Polyporales genomes reveal the genetic architecture underlying tetrapolar and bipolar mating systems

Abstract

The process of mating in Basidiomycota is regulated by homeodomain-encoding genes (HD) and pheromones and G protein-coupled pheromone receptor genes (P/R). Whether these genes are actually involved in determining mating type distinguishes mating systems that are considered tetrapolar (two locus) from bipolar (one locus). Polyporales are a diverse group of wood-decay basidiomycetes displaying high variability in mating and decay systems. Many of the bipolar species appear to be brown-rot fungi, and it has been hypothesized that there is a functional basis for this correlation.
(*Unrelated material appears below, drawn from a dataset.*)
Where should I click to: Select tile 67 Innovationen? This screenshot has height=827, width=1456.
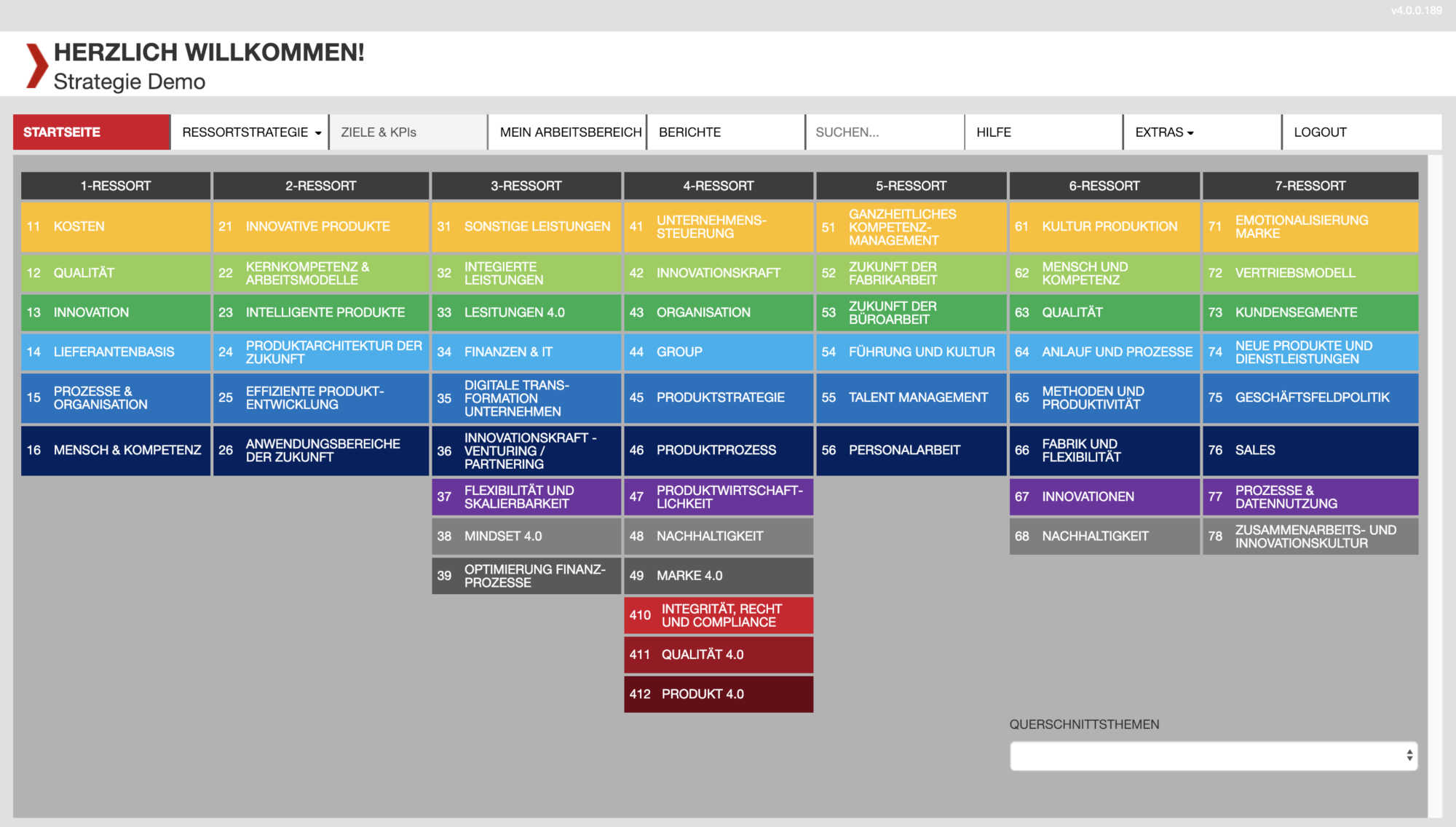(1104, 496)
Here we characterize mating genes in recently sequenced Polyporales and other Agaricomycete genomes. All Agaricomycete genomes encode HD and pheromone receptor genes regardless of whether they are bipolar or tetrapolar. The HD genes are organized into a MAT-HD locus with a high degree of gene order conservation among neighboring genes, with the gene encoding mitochondrial intermediate peptidase consistently syntenic but no linkage to the P/R genes. To have a complete dataset of species with known mating systems we determined that Wolfiporia cocos appears to be bipolar, using the criterion that DNA polymorphism of MAT genes should be extreme. Testing the correlation of mating and decay systems while controlling for phylogenetic relatedness failed to identify a statistical association, likely due to the small number of taxa employed. Using a phylogenetic analysis of Ste3 proteins, we identified clades of sequences that contain no known mating type-specific receptors and therefore might have evolved novel functions. The data are consistent with multiple origins of bipolarity within the Agaricomycetes and Polyporales, although the alternative hypothesis that tetrapolarity and bipolarity are reversible states needs better testing.